▸ **Aim of the task**: In the data below, which lines contain "reminder"? List them by copying each one.

▸ **Provided material**:
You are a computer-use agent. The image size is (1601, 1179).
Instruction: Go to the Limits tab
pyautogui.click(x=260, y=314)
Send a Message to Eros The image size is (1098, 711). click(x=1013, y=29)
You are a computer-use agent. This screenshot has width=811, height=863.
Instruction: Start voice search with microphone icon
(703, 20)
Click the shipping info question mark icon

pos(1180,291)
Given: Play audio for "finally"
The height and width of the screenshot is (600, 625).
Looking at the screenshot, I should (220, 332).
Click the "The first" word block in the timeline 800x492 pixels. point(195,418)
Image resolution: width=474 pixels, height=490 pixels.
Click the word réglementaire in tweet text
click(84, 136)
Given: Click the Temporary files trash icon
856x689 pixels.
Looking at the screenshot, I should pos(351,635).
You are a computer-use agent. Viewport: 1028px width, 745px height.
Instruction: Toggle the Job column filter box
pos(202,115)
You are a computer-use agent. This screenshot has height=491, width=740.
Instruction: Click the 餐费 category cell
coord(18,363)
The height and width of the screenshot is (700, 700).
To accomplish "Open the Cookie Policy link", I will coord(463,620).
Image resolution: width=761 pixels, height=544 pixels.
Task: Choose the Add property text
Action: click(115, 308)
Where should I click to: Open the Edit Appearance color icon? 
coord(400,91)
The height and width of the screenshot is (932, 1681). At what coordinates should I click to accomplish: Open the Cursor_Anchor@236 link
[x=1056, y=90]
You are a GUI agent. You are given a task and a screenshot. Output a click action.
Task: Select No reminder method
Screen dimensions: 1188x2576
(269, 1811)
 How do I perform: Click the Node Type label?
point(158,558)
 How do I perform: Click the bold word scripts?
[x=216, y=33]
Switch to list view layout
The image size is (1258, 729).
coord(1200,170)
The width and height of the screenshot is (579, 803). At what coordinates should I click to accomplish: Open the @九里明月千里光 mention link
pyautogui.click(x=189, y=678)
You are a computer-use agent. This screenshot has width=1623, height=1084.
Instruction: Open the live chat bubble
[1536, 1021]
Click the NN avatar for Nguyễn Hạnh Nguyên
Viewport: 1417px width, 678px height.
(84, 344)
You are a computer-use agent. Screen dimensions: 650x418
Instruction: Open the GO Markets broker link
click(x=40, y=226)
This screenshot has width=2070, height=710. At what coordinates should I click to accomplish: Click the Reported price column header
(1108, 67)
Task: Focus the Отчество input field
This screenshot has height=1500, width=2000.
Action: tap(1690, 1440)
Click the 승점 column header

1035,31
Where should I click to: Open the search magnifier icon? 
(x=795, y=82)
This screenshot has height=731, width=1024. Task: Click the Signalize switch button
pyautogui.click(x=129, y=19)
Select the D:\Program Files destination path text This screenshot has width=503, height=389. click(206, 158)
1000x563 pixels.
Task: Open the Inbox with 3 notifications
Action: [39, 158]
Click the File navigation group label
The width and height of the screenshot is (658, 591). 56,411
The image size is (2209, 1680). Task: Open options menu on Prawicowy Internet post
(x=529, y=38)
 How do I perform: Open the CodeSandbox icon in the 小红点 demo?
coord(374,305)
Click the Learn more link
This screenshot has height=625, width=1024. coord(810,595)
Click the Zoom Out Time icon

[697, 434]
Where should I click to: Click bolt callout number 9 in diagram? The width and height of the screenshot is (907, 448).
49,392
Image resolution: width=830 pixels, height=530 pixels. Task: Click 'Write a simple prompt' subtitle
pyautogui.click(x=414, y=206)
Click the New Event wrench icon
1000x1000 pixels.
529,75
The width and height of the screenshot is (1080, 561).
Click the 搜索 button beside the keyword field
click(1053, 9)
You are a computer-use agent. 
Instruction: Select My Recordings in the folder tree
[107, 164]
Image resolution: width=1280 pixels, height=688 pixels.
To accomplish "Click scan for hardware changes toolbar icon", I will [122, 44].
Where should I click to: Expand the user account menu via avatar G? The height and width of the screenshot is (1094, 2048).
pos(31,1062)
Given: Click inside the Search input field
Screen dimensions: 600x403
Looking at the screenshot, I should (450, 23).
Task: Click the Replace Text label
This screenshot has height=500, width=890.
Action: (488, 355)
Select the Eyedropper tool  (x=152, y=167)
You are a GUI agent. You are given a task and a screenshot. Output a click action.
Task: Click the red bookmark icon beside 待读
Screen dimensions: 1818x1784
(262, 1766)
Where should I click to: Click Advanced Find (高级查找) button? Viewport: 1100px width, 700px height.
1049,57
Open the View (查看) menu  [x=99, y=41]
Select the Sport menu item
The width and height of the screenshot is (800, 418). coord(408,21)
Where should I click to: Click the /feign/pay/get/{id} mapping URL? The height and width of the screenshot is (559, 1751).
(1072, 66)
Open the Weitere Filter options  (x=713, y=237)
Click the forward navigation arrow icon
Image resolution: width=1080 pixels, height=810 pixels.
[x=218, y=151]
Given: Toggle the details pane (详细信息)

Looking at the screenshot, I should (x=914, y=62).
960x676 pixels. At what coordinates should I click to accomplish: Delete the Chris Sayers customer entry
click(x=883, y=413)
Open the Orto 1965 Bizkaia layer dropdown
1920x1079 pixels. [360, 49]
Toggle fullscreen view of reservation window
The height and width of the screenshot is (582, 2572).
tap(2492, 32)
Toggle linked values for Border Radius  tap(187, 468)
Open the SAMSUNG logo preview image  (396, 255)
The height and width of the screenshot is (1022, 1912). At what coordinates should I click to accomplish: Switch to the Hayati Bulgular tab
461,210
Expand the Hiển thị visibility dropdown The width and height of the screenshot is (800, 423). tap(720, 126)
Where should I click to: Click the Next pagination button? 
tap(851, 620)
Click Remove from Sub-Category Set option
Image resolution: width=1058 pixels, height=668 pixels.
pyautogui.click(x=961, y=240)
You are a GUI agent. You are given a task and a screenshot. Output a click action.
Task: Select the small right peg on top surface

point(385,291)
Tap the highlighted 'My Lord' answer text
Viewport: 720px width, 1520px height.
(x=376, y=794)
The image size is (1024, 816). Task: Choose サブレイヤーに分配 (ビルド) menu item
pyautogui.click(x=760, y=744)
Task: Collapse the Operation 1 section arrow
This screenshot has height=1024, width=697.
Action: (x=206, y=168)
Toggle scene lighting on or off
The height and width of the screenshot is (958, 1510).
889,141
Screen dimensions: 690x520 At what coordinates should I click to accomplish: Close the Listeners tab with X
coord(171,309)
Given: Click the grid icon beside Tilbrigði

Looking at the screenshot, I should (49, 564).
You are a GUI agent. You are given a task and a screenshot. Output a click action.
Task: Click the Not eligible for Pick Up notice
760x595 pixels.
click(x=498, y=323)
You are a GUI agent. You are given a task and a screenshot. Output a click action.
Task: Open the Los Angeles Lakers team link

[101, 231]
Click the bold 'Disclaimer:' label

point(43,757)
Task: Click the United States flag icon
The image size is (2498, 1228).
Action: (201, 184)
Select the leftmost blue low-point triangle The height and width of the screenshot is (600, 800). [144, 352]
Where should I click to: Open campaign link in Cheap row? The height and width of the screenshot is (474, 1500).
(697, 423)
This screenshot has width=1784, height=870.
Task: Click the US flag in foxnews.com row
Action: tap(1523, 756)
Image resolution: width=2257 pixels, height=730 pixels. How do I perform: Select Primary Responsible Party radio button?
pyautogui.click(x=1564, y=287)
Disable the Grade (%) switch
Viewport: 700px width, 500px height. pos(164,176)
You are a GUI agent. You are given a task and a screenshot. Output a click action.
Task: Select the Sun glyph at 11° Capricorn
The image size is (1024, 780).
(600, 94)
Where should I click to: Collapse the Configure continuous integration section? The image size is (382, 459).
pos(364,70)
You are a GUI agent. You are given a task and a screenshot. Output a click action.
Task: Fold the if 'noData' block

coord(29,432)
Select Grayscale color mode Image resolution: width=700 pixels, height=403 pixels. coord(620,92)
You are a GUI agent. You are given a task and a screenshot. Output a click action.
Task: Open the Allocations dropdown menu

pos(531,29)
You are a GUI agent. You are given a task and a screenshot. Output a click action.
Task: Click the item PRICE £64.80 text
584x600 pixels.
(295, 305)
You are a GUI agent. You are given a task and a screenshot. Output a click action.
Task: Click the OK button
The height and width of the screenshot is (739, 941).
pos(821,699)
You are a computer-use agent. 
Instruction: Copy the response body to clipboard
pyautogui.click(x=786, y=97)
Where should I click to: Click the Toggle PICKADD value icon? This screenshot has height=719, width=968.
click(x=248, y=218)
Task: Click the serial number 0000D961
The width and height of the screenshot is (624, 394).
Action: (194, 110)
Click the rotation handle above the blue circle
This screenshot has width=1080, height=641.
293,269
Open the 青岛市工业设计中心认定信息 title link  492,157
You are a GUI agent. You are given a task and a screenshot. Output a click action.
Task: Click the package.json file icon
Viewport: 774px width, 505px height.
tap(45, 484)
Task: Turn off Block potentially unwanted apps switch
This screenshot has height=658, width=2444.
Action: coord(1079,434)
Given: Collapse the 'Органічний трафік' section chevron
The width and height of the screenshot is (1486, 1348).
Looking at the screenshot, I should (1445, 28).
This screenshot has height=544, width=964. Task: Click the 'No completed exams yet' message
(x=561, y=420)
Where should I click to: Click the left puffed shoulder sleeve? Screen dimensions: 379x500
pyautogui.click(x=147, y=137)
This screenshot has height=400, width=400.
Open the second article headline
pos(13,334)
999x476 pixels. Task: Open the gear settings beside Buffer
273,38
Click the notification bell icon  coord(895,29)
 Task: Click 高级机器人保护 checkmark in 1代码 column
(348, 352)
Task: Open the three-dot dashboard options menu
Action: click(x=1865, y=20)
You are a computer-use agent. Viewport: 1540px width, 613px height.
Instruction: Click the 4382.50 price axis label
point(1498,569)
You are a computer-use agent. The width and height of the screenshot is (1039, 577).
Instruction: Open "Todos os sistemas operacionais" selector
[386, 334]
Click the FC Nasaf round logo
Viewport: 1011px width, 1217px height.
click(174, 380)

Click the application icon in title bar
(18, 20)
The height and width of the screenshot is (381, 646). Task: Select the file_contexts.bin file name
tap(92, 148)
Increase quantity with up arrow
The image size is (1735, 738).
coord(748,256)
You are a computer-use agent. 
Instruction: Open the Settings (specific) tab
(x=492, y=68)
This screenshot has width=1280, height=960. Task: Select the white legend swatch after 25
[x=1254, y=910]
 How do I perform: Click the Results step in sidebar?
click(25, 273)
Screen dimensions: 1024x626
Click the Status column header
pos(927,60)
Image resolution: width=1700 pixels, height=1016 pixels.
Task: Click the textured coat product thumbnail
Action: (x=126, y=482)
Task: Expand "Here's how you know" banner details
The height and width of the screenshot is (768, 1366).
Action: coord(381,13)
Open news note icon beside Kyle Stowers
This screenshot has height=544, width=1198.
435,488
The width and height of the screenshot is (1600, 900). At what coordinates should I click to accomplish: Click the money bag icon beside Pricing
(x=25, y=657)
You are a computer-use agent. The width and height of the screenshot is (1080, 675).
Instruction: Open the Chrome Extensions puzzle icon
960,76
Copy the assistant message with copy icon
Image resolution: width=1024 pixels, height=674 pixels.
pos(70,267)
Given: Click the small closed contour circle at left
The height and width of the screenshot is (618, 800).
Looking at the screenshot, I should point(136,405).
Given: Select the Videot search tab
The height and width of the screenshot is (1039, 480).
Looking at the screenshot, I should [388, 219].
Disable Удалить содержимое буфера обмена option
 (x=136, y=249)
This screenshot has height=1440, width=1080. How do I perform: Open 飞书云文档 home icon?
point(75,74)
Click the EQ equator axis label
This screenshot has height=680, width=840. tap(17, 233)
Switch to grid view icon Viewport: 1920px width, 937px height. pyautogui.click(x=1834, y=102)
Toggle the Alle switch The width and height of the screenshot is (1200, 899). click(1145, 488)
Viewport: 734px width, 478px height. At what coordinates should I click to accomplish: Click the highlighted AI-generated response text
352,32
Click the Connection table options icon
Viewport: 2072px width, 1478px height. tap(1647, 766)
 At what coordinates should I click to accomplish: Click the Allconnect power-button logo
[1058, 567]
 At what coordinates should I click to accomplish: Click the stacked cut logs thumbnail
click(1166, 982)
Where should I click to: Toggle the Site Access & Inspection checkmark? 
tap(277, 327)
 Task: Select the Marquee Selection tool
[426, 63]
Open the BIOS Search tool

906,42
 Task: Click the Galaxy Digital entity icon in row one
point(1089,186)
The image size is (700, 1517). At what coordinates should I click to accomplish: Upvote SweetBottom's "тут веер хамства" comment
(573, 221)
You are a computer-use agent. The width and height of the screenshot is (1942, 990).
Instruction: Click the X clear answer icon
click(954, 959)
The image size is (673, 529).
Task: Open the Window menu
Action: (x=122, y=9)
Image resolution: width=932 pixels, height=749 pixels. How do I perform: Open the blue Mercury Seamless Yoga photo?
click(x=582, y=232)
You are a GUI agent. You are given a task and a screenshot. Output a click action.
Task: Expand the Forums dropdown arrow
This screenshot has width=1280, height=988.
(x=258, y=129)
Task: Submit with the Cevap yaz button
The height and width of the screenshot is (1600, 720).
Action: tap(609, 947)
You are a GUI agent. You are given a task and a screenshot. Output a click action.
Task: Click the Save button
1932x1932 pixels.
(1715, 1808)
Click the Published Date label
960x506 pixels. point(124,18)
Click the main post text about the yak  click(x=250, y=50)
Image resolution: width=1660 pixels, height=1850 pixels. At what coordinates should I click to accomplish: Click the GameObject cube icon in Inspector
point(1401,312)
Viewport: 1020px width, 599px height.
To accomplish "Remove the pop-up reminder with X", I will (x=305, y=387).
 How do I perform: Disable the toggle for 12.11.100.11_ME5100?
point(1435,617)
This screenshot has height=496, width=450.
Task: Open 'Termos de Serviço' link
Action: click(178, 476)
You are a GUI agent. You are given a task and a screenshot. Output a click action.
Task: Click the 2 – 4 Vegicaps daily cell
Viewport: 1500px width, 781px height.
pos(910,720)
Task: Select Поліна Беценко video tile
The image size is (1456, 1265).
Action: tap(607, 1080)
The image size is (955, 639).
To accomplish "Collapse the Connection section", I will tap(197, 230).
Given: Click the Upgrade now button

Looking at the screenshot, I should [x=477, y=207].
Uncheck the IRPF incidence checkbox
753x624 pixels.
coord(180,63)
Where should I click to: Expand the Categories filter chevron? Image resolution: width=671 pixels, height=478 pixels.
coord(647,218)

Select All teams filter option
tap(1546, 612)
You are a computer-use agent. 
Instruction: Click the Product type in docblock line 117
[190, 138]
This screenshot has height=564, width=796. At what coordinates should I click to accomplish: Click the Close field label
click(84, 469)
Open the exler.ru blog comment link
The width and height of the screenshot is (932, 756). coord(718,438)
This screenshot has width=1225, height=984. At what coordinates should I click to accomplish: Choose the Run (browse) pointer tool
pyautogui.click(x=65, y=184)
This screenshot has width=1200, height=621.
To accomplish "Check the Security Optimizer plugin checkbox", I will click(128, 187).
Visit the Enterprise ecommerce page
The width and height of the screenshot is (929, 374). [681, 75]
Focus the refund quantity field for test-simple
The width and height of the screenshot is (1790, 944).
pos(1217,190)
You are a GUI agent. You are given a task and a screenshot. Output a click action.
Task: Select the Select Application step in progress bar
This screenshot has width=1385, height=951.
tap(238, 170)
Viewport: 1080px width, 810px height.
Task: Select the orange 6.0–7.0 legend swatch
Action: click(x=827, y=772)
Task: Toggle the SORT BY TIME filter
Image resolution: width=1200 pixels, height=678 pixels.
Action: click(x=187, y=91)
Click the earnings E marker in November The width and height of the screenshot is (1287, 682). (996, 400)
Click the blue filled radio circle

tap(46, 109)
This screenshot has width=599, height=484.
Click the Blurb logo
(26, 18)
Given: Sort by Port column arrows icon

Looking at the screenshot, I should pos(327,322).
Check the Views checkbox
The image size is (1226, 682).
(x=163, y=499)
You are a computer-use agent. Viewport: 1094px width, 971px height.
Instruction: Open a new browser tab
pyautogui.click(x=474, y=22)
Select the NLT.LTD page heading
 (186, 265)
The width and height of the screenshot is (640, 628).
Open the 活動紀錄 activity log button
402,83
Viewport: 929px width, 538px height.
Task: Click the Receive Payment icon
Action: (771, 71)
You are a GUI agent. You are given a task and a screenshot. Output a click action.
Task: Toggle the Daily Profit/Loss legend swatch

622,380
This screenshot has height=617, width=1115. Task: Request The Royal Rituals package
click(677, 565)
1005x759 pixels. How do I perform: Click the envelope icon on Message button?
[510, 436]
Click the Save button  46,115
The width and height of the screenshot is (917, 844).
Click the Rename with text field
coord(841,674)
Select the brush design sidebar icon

▸ **Exercise answer**:
Task: Select No reminder method
To accomplish "Remove the pop-up reminder with X", I will (x=305, y=387).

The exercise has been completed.